“What’s really happening in the basement of the Lowry Center,” a premise so bad that when a Thrill editor assigned it to me, I pretended that I didn’t come up with it. Unfortunately, she sent me a picture of what I submitted and this title was there, along with “Ten O’clock list: My favorite numbers” and “How to get to a one way ticket to Amish Pound Town before you can say ‘a man is never old before his regrets outnumber his dreams’” Anyways, I’m super busy, so I’m gonna give this bad boy ten minutes of mediocre focus and see what happens.

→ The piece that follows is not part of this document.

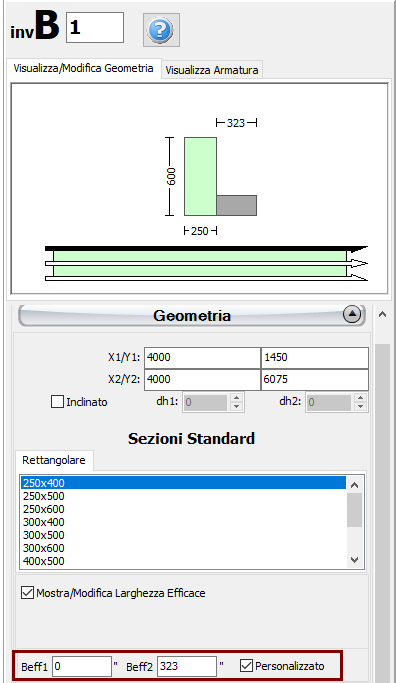The image size is (396, 683).
Task: Click the dh1 increase arrow
Action: (236, 398)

I guess what’s really happening in the basement of the Lowry Center is that a few people are playing squash by themselves. It’s really sad. Like, if you need to cheer up, just go watch them. Sometimes they cry and it’s really funny. What idiot would play squash alone? The same type of person who would find a gold ring on the squash courts and return it. I would, and here’s why.
Now that we’ve gotten to this paragraph I realize I don’t have a good reason for why I would play squash alone. I guess I’m just a sad sad person. As for returning lost items, I was going to pawn off the ring for some cash, but when I read the inscription on the side of the ring, it said, Honesty, Integrity, and Dignity. That and the fact that my friend Abby threatened to turn me in if I did pawn it off convinced me not to.
All I’m saying is that if the ring belonged to you, then you should give me $20. I went through a lot of hardship to return that shizzle. It was a 1-percenter version of Lord of the Rings; I had to play squash, walk up a hill, and talk to Campus Safety.
Also Abby, I wanted to let you know that I really miss you as a friend. I don’t know if it’s just because of Covid or the fact that I hacked into your gmail and sent a bunch of weird emails to fraternities and signed you up for harp lessons, but I wish that we could go down to the Lowry center sometime and play squash (in separate courts).